The UC Irvine bank marketing dataset is available from here.

I follow Data Science Central on twitter which has been an amazing source of knowledge both in breath and depth. So much so that I owe much of my breath of data science knowledge to this site. I am ever grateful to people behind this site.

One of the article in Data Science Central lead me to Jitesh Shah’s blog from where I found UC Irvine bank marketing dataset. I realized this is the right dataset to show case my data science skills as shown in this report. I like to also thank to Jitesh Shah for the article.

The data is originally available from UC Irvine Machine Learning Repository. The Bank Marketing Data has ID 45175.

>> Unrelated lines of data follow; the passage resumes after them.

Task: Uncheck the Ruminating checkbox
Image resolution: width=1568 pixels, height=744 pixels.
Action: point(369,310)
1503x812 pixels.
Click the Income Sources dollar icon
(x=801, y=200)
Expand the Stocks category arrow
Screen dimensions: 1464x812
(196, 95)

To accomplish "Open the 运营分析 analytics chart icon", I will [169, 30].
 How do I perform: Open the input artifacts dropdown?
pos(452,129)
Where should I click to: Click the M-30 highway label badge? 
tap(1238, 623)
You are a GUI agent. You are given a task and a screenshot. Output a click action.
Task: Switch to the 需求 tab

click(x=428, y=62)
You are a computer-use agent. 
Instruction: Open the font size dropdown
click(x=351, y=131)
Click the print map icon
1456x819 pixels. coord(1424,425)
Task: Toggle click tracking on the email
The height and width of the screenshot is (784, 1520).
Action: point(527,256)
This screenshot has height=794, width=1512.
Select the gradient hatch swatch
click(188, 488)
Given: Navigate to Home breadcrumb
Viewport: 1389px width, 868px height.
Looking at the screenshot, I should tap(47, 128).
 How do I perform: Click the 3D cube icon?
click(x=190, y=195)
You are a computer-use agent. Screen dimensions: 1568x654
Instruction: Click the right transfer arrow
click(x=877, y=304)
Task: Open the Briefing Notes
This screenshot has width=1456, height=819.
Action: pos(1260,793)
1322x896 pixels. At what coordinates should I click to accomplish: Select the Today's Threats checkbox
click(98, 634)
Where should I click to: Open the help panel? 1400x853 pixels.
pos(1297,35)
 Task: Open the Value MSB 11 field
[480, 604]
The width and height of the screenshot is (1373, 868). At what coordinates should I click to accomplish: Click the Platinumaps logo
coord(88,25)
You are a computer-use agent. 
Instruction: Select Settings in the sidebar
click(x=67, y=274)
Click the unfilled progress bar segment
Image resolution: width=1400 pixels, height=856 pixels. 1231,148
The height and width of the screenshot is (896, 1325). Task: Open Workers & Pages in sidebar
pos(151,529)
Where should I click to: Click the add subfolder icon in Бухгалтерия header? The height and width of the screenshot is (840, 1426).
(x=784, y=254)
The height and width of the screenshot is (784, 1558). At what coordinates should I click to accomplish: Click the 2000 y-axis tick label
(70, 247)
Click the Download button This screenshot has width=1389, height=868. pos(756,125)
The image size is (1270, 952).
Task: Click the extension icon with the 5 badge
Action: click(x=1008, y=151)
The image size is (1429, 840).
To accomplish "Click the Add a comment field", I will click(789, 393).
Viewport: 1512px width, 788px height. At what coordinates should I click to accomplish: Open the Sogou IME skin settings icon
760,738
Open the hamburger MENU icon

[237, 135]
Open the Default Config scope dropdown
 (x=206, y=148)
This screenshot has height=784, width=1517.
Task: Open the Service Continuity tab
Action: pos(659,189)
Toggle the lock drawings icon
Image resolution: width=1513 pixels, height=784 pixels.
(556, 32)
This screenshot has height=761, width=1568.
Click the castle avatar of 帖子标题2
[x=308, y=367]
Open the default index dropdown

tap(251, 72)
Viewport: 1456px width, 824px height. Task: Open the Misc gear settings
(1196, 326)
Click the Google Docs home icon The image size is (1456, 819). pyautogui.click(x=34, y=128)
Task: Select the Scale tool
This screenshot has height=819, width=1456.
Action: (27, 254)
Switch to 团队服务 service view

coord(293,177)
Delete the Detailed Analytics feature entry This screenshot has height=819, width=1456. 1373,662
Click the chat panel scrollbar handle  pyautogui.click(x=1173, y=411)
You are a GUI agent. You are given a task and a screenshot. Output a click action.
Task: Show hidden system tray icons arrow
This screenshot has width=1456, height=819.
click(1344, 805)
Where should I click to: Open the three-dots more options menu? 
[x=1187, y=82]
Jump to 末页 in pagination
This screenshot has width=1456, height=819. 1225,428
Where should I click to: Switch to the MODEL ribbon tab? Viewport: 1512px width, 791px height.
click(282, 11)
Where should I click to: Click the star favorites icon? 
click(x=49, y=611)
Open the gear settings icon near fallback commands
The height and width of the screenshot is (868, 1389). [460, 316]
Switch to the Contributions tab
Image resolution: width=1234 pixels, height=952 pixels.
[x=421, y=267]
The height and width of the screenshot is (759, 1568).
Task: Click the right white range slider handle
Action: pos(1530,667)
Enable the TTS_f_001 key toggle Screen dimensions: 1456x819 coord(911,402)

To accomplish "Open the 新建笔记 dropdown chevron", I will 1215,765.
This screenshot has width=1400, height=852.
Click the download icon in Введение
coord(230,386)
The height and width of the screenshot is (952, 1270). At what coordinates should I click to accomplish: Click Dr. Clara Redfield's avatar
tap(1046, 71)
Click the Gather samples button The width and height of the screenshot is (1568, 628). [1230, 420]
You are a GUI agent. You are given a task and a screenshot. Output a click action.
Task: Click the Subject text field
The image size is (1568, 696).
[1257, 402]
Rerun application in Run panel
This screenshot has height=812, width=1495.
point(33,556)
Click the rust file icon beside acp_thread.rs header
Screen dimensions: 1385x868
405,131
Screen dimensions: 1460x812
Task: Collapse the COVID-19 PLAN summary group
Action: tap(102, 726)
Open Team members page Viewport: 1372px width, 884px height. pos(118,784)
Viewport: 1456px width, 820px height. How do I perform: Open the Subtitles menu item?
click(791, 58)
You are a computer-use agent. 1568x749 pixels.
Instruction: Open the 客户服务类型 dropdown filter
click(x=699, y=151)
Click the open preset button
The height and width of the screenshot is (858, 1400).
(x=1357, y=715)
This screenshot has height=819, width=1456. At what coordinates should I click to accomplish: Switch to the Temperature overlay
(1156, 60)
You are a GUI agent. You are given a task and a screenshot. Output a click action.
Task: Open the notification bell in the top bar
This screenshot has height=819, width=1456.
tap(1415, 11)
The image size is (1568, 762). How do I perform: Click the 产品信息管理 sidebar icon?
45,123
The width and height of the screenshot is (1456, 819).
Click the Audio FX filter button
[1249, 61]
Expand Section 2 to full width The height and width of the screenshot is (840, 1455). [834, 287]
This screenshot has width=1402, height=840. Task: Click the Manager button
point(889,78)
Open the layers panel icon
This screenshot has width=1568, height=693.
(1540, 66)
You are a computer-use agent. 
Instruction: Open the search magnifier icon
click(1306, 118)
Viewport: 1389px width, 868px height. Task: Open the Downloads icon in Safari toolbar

12 Appendix II - Data Dictionary

The predictor (same as feature) variables are divided into Customer data, Campaign related attributes and social/economic indicators.

12.1 Customer data:

age (numeric)
job : type of job (categorical: “admin.”, “blue-collar”, “entrepreneur”, “housemaid”, “management”, “retired”, “self-employed”, “services”, “student”, “technician”, “unemployed”, “unknown”)
marital : marital status (categorical: “divorced”, “married”, “single”, “unknown”; note: “divorced” means divorced or widowed)
education (categorical: “basic.4y”, “basic.6y”, “basic.9y”, “high.school”, “illiterate”, “professional.course”, “university.degree”, “unknown”)
default: has credit in default? (categorical: “no”, “yes”, “unknown”)
housing: has housing loan? (categorical: “no”, “yes”, “unknown”)
loan: has personal loan? (categorical: “no”, “yes”, “unknown”)

12.2 Campaign attributes

Attributes related to the last touchpoint for the current campaign:

contact: contact communication type (categorical: “cellular”, “telephone”)
month: last contact month of year (categorical: “jan”, “feb”, “mar”, …, “nov”, “dec”)
day_of_week: last contact day of the week (categorical: “mon”, “tue”, “wed”, “thu”, “fri”)
duration: last contact duration, in seconds (numeric). Important note: this attribute highly affects the output target (e.g., if duration=0 then y=“no”). Yet, the duration is not known before a call is undertaken. Also, after the end of the call, y is obviously known. Thus, this input should only be included for benchmark purposes and should be discarded if the intention is to have a realistic predictive model.

12.3 Other attributes:

campaign: number of contacts performed during this campaign and for this client (numeric, includes last contact)
pdays: number of days that passed by after the client was last contacted from a previous campaign (numeric; 999 means client was not previously contacted)
previous: number of contacts performed before this campaign and for this client (numeric)
poutcome: outcome of the previous marketing campaign (categorical: “failure”, “nonexistent”, “success”)

12.5 Target Variable

y - did the customer subscribe to the product pitched? (binary: “yes”, “no”)

12.6 Missing Attribute Values

There are several missing values in some categorical attributes, all coded with the “unknown” label. These missing values can be treated as a possible class label or deletion or imputation techniques can be used on them.